Google Duplex is a new AI assistant that performs tasks over the phone like booking a haircut or making a restaurant reservation, and its unveiling at Google’s developer event in May made for what the Verge called “perhaps the most jaw-dropping moment” of CEO Sundar Pichai’s keynote speech (skip ahead to 35:00). In a replay of a real phone conversation with a restaurant employee, a shockingly human-sounding robot booked a reservation, negotiating misunderstandings over the date and number of people without missing a beat.

Pichai said at the time that Google Duplex was years in the making, and today, a fully functional version of the technology is still a ways off. However, the company is now starting to test Google Duplex with a relatively small set of users and businesses — bit by bit, because it’s very much in the process of refining the system.

To begin, Google Duplex will call businesses to ask for their holiday hours. (The twist here is that once it’s gotten that information, it will update Google’s listing to save other people time on the same query.) Later this summer, Google Duplex will ramp up to make restaurant reservations and hair appointments. The goal is to expand to other kinds of bookings, but for now, it’s just restaurants and hair salons.

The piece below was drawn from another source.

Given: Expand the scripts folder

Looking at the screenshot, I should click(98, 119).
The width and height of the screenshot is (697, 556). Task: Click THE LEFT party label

Google Duplex uses a variety of voices, which incorporate “um”s and “uh”s to their responses the way that people do. (For a very thorough review of the uncanny experience, I’ll refer you to Ars Technica.) Though realism is the aim, Google isn’t trying to fool restaurant and salon employees into thinking that they’re talking to a human: right off the bat, the robot identifies itself as Google Assistant and says that the call will be recorded.

Obviously, this could make the process of booking a beauty appointment much more efficient, starting with the fact that Google Duplex will call the business back if it doesn’t get through on the first try. (Have you ever let a haircut lapse because nobody picked up? I have.) Google also argues that by automatically reminding people of their upcoming commitments and giving them the option to reschedule or cancel, it could reduce the number of ghosted appointments that a business experiences.

A Google survey from April 2018 found that 60 percent of small businesses don’t offer online bookings, so if its numbers and hypotheses are right, it could do so on a large scale. At the very least, it’ll help that one dude in the restaurant never have to talk to a human on the phone again.